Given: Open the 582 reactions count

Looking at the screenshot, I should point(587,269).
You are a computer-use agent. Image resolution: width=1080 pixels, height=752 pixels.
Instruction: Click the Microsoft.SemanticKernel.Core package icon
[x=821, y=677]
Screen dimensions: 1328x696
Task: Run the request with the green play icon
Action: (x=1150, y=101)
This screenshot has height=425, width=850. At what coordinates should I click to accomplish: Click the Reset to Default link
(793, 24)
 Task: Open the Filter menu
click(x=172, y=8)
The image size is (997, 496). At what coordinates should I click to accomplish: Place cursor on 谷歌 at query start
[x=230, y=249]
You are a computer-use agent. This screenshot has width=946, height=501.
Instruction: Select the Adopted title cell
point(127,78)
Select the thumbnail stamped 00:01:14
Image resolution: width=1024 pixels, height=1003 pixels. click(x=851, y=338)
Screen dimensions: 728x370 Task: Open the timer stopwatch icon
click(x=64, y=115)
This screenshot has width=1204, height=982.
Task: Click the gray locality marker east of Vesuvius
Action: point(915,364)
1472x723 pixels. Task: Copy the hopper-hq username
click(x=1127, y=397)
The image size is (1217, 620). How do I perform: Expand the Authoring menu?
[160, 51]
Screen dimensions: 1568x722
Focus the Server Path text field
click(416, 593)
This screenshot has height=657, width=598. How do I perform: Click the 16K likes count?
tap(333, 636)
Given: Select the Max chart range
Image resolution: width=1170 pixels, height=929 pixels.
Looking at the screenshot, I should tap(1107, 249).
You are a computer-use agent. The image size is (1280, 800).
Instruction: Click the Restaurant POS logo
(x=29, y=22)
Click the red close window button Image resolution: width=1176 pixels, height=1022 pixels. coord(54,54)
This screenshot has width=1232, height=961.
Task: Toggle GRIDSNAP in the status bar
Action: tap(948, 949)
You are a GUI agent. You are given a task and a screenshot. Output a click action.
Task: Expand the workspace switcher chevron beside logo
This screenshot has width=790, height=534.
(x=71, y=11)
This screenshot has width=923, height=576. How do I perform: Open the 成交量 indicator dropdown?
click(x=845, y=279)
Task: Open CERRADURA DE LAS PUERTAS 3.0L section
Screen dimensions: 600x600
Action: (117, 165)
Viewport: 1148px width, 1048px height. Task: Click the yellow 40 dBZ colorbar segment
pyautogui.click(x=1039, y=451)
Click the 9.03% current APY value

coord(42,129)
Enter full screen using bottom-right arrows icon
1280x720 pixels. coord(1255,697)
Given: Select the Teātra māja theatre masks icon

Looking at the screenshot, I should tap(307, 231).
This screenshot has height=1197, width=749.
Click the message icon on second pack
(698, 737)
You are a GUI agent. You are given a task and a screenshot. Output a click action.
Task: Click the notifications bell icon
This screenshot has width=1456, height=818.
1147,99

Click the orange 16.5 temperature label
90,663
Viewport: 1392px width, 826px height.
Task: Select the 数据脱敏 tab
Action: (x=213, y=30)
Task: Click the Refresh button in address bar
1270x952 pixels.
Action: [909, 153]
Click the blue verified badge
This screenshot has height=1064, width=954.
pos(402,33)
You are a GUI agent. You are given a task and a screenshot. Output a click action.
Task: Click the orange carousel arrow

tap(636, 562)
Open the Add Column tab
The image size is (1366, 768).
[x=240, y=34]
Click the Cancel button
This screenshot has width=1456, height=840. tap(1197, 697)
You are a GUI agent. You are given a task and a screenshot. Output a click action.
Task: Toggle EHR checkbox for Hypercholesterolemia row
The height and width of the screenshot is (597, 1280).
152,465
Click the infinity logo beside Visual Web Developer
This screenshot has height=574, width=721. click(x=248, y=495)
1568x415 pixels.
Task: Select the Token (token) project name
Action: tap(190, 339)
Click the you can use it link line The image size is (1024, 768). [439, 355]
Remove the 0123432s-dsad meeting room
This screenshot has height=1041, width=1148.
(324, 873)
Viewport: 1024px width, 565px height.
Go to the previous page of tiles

□ □ □ □

Each line of the data is to be transcribed exactly, with nothing left out.

| Answer to this task |
Given: Open the 582 reactions count

Looking at the screenshot, I should point(587,269).
You are a computer-use agent. Image resolution: width=1080 pixels, height=752 pixels.
Instruction: Click the Microsoft.SemanticKernel.Core package icon
[x=821, y=677]
Screen dimensions: 1328x696
Task: Run the request with the green play icon
Action: (x=1150, y=101)
This screenshot has height=425, width=850. At what coordinates should I click to accomplish: Click the Reset to Default link
(793, 24)
 Task: Open the Filter menu
click(x=172, y=8)
The image size is (997, 496). At what coordinates should I click to accomplish: Place cursor on 谷歌 at query start
[x=230, y=249]
You are a computer-use agent. This screenshot has width=946, height=501.
Instruction: Select the Adopted title cell
point(127,78)
Select the thumbnail stamped 00:01:14
Image resolution: width=1024 pixels, height=1003 pixels. click(x=851, y=338)
Screen dimensions: 728x370 Task: Open the timer stopwatch icon
click(x=64, y=115)
This screenshot has width=1204, height=982.
Task: Click the gray locality marker east of Vesuvius
Action: point(915,364)
1472x723 pixels. Task: Copy the hopper-hq username
click(x=1127, y=397)
The image size is (1217, 620). How do I perform: Expand the Authoring menu?
[160, 51]
Screen dimensions: 1568x722
Focus the Server Path text field
click(416, 593)
This screenshot has height=657, width=598. How do I perform: Click the 16K likes count?
tap(333, 636)
Given: Select the Max chart range
Image resolution: width=1170 pixels, height=929 pixels.
Looking at the screenshot, I should tap(1107, 249).
You are a computer-use agent. The image size is (1280, 800).
Instruction: Click the Restaurant POS logo
(x=29, y=22)
Click the red close window button Image resolution: width=1176 pixels, height=1022 pixels. coord(54,54)
This screenshot has width=1232, height=961.
Task: Toggle GRIDSNAP in the status bar
Action: tap(948, 949)
You are a GUI agent. You are given a task and a screenshot. Output a click action.
Task: Expand the workspace switcher chevron beside logo
This screenshot has width=790, height=534.
(x=71, y=11)
This screenshot has width=923, height=576. How do I perform: Open the 成交量 indicator dropdown?
click(x=845, y=279)
Task: Open CERRADURA DE LAS PUERTAS 3.0L section
Screen dimensions: 600x600
Action: (117, 165)
Viewport: 1148px width, 1048px height. Task: Click the yellow 40 dBZ colorbar segment
pyautogui.click(x=1039, y=451)
Click the 9.03% current APY value

coord(42,129)
Enter full screen using bottom-right arrows icon
1280x720 pixels. coord(1255,697)
Given: Select the Teātra māja theatre masks icon

Looking at the screenshot, I should tap(307, 231).
This screenshot has height=1197, width=749.
Click the message icon on second pack
(698, 737)
You are a GUI agent. You are given a task and a screenshot. Output a click action.
Task: Click the notifications bell icon
This screenshot has width=1456, height=818.
1147,99

Click the orange 16.5 temperature label
90,663
Viewport: 1392px width, 826px height.
Task: Select the 数据脱敏 tab
Action: (x=213, y=30)
Task: Click the Refresh button in address bar
1270x952 pixels.
Action: [909, 153]
Click the blue verified badge
This screenshot has height=1064, width=954.
pos(402,33)
You are a GUI agent. You are given a task and a screenshot. Output a click action.
Task: Click the orange carousel arrow

tap(636, 562)
Open the Add Column tab
The image size is (1366, 768).
[x=240, y=34]
Click the Cancel button
This screenshot has width=1456, height=840. tap(1197, 697)
You are a GUI agent. You are given a task and a screenshot. Output a click action.
Task: Toggle EHR checkbox for Hypercholesterolemia row
The height and width of the screenshot is (597, 1280).
152,465
Click the infinity logo beside Visual Web Developer
This screenshot has height=574, width=721. click(x=248, y=495)
1568x415 pixels.
Task: Select the Token (token) project name
Action: tap(190, 339)
Click the you can use it link line The image size is (1024, 768). [439, 355]
Remove the 0123432s-dsad meeting room
This screenshot has height=1041, width=1148.
(324, 873)
Viewport: 1024px width, 565px height.
Go to the previous page of tiles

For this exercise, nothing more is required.